By analyzing existing cross correlation between Citizens Financial Group, and US Bancorp, you can compare the effects of market volatilities on Citizens Financial and US Bancorp and check how they will diversify away market risk if combined in the same portfolio for a given time horizon. You can also utilize pair trading strategies of matching a long position in Citizens Financial with a short position of US Bancorp. Check out your portfolio center. Please also check ongoing floating volatility patterns of Citizens Financial and US Bancorp.

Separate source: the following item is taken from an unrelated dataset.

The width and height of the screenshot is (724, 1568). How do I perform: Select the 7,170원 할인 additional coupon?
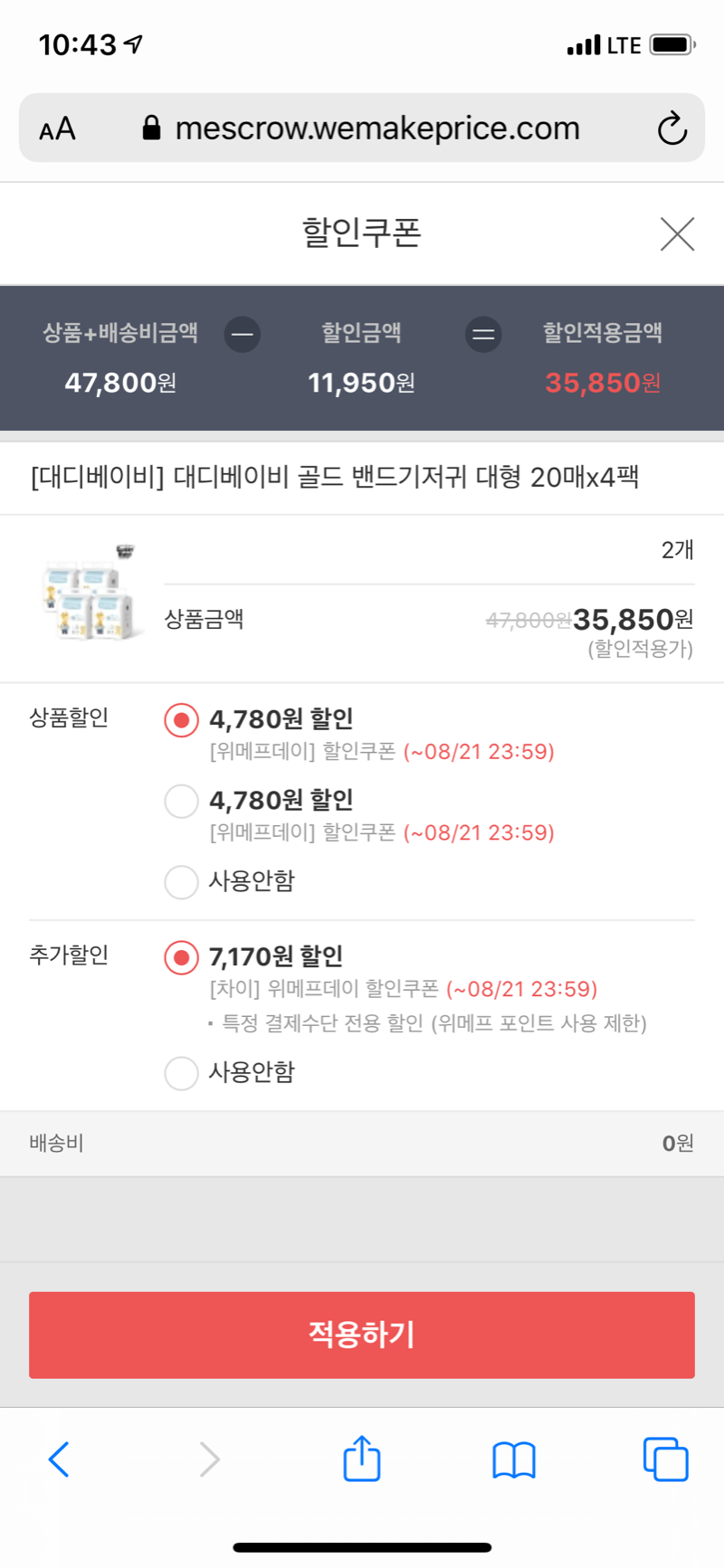click(182, 957)
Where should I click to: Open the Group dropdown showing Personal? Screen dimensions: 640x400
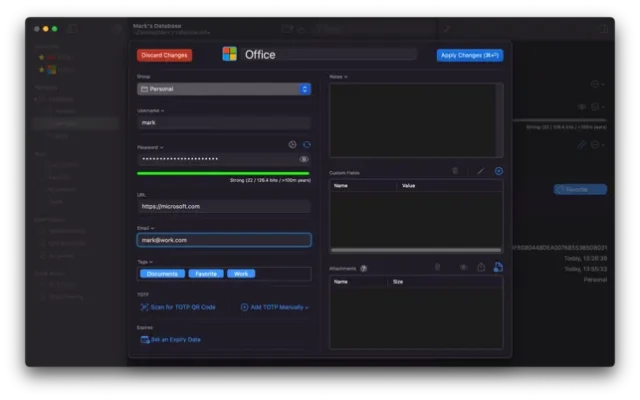point(224,89)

Diversification Opportunities for Citizens Financial and US Bancorp
0.77 | Correlation Coefficient |
Poor diversification
The 3 months correlation between Citizens and USB is 0.77. Overlapping area represents the amount of risk that can be diversified away by holding Citizens Financial Group, and US Bancorp in the same portfolio, assuming nothing else is changed. The correlation between historical prices or returns on US Bancorp and Citizens Financial is a relative statistical measure of the degree to which these equity instruments tend to move together. The correlation coefficient measures the extent to which returns on Citizens Financial Group, are associated (or correlated) with US Bancorp. Values of the correlation coefficient range from -1 to +1, where. The correlation of zero (0) is possible when the price movement of US Bancorp has no effect on the direction of Citizens Financial i.e., Citizens Financial and US Bancorp go up and down completely randomly.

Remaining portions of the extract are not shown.